Avec pédagogie, l'auteur brosse un panorama complet de l'école libérale — il faudrait dire des écoles libérales, proposant une anthologie de définitions.

Retenons celle de Walter Lippman : " Le libéralisme, qui de par sa nature morale, est un défi à tout arbitraire, n'a pas en lui le principe substantiel du bien [...]. Le libéralisme se manifeste comme le principe gardien du bien. Le libéralisme n'est ni du quiétisme, ni de la faiblesse gouvernementale. Dans ses périodes de vigueur le libéralisme a toujours signifié la rébellion contre l'oppresseur et la détermination à mettre à la raison les agresseurs et les convoitises " (La Cité libre, 1938).

 

Ce libéralisme affirme la primauté du droit sur les intérêts individuels : laissez-faire, " ce n'est pas le signal donné à un laxisme marchand ou à une permissivité morale débridés, mais l'appel au respect effectif de la liberté d'initiative et contractuelle de tous les acteurs de la vie économique et sociale considérée aussi dans ses aspects les plus courants (en termes actuels : préparer sa retraite ou choisir l'école de ses enfants). À une condition expresse qui en limite moralement le champ : agir dans un cadre réglé par le principe de responsabilité individuelle, respecter les droits et libertés des autres — donc se situer sous le couvert et le contrôle du Droit " (p. 87).

 

Certains libéraux, Tocqueville, Stuart Mill, Spencer, Lippman, Röpke, Popper, Berlin, Aron, etc. conçoivent l'État comme le gardien de l'intérêt général et lui confient la mission d'harmoniser les intérêts individuels. D'autres, Mandeville, Ferguson, Smith, Turgot, Say, Constant, Bastiat, Mises, Hayek, préfèrent s'en remettre à la main invisible, à la perfectibilité, à l'ordre spontané, avatars plus ou moins bien laïcisés de la Providence.

Données affichées –
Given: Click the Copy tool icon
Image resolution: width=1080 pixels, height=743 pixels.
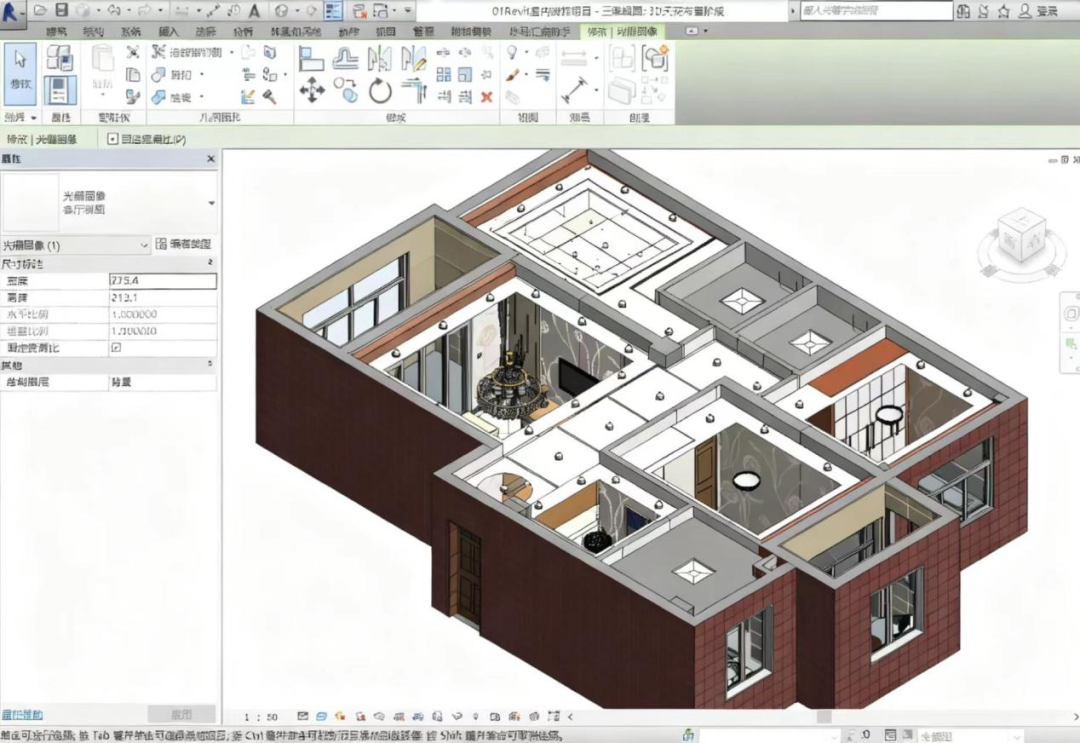Looking at the screenshot, I should click(x=346, y=92).
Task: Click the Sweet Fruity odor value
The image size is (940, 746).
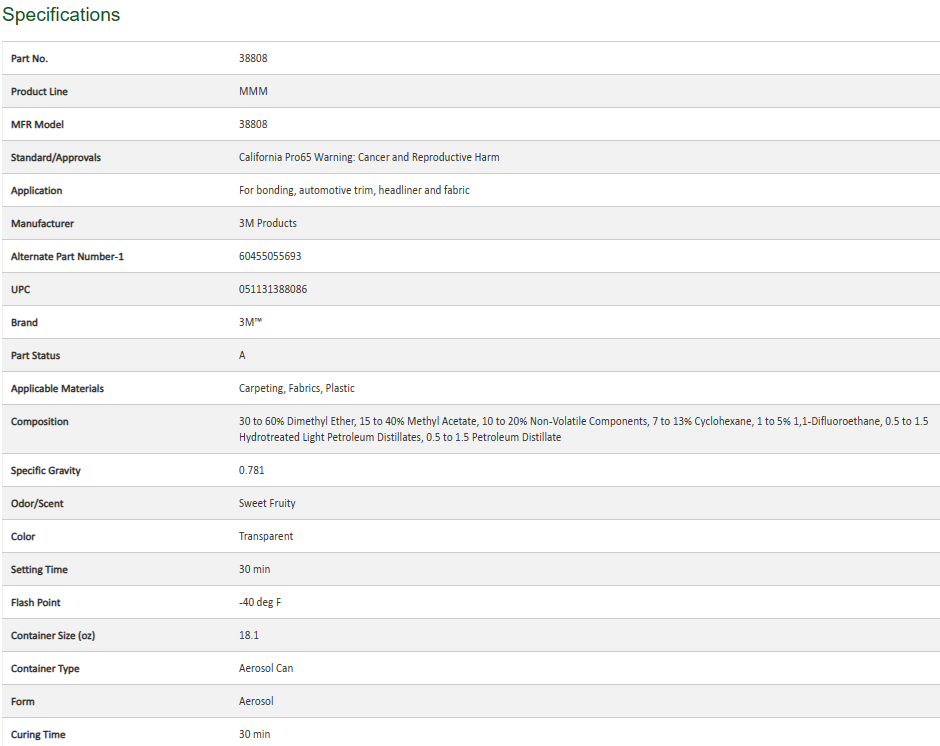Action: click(267, 503)
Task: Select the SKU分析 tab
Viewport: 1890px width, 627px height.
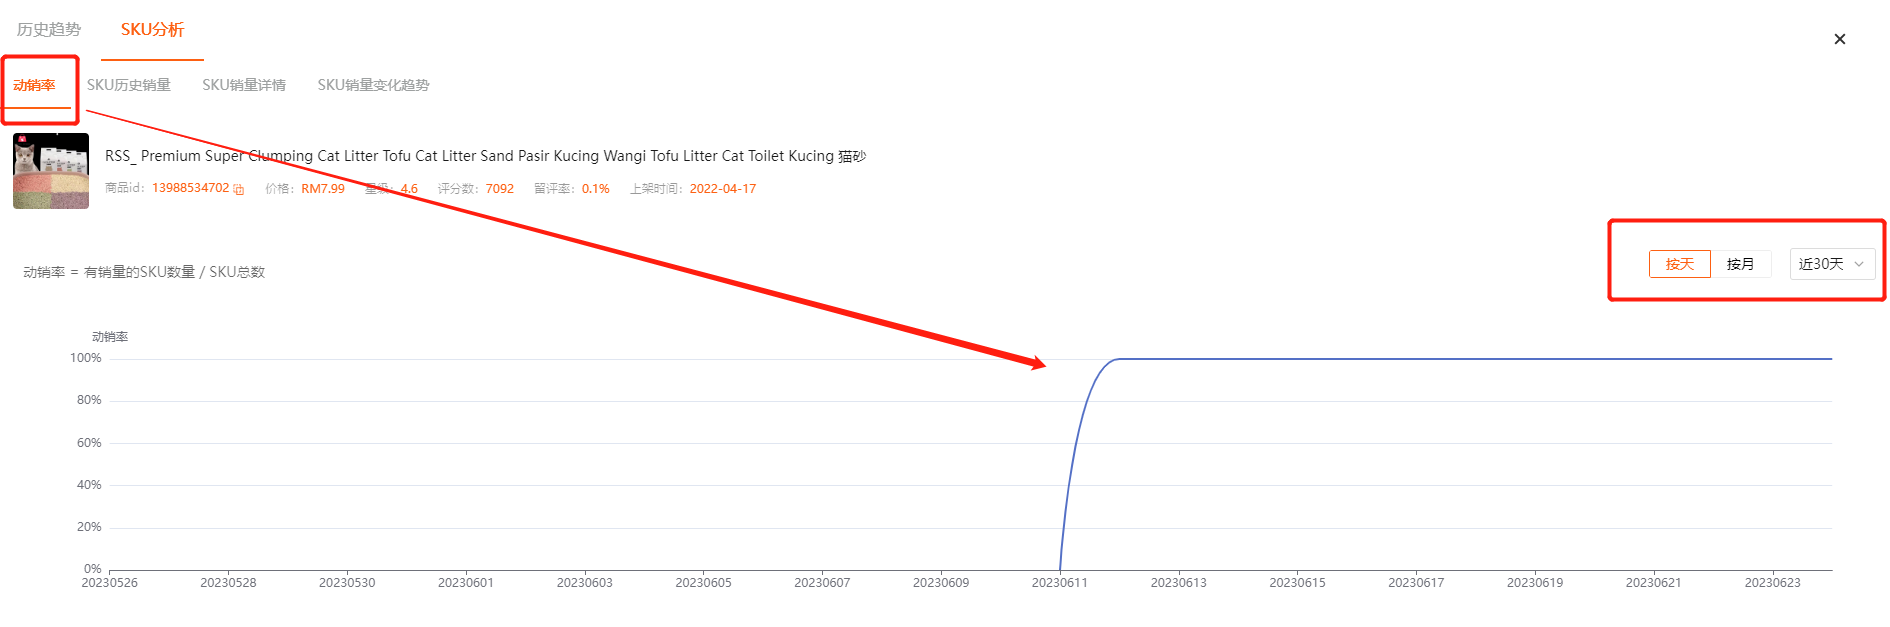Action: pos(152,29)
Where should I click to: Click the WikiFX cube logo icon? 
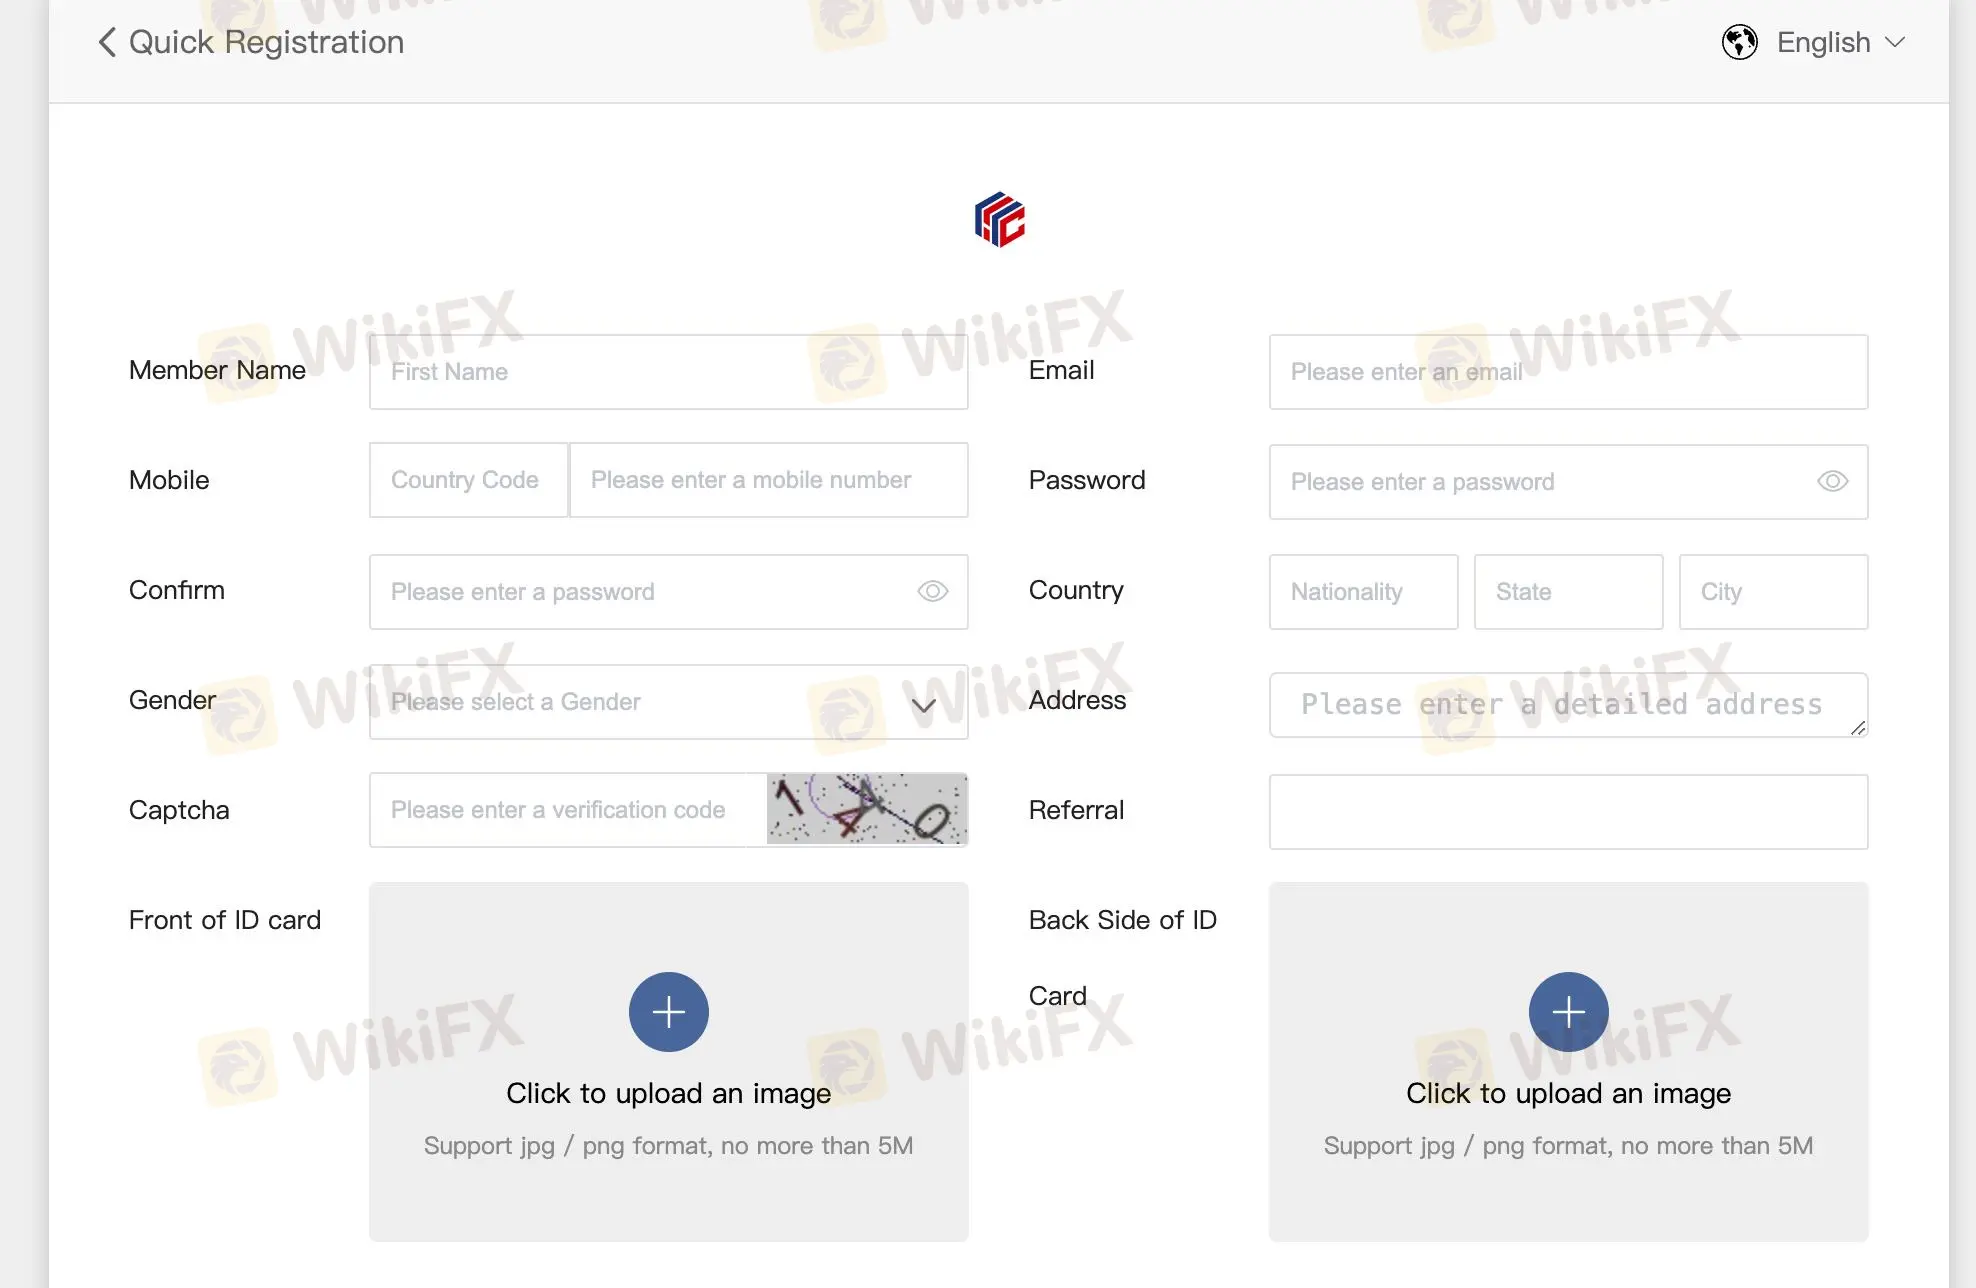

Exercices proposés –
(A) Présentez sous forme de liste le paragraphe de l'extrait sur le libéralisme qui commence par « Certains libéraux », en conservant ses faits principaux.
(B) Transcrivez fidèlement un passage de l'extrait sur le libéralisme : commencez aux mots « Avec pédagogie, l'auteur » et arrêtez-vous après les mots « anthologie de définitions. ».
Aucun des exercices ne fait appel aux lignes.

Corrigé –
(A)
- Certains libéraux (Tocqueville, Stuart Mill, Spencer, Lippman, Röpke, Popper, Berlin, Aron, etc.) voient dans l'État le gardien de l'intérêt général et le chargent d'harmoniser les intérêts individuels.
- D'autres (Mandeville, Ferguson, Smith, Turgot, Say, Constant, Bastiat, Mises, Hayek) préfèrent s'en remettre à la main invisible, à la perfectibilité et à l'ordre spontané.
- Ces notions sont qualifiées d'avatars plus ou moins bien laïcisés de la Providence.

(B)
Avec pédagogie, l'auteur brosse un panorama complet de l'école libérale — il faudrait dire des écoles libérales, proposant une anthologie de définitions.